Plant-induced defenses triggered by herbivory generally decrease insect herbivore performance. Such defenses, however, can also interfere with the transmission of fatal insect baculoviruses, leading to an increase in herbivore fitness. Because of these effects, induced plant defenses can change both the short-term and long-term dynamics of insect outbreaks. Previous work, however, has used laboratory dose-response experiments, which usually measure average transmission rates. The theory of insect population dynamics in contrast has emphasized the importance of heterogeneity in transmission, which can only be accurately measured in the field. To examine the potential effects of plant-induced defenses on outbreaks, we used jasmonic acid (JA) to increase tannin production in red oak Quercus rubra, a preferred food source for the larvae of the outbreaking gypsy moth Lymantria dispar.

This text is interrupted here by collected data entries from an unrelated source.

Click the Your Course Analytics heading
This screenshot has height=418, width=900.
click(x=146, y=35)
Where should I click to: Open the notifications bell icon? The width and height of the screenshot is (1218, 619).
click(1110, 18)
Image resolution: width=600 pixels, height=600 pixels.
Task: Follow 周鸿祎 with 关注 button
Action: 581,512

We then used field experiments to see how tannin induction affected the transmission of the gypsy moth baculovirus.
Results/Conclusions
Our results showed that tannin induction has only a modest effect on average transmission rates, but heterogeneity in transmission on experimental trees was strongly reduced relative to control trees. Inserting our experimental estimates of transmission heterogeneity into insect host-pathogen models showed that heterogeneity in the controls was high enough to produce stable population dynamics. Extending the models to allow for tannin induction, however, produces outbreaks that match outbreak dynamics in the field. While much debate in ecology focuses on whether natural enemies or resource quality control animal population dynamics, our results suggest insect outbreaks are driven by interactions between natural enemies and resource quality.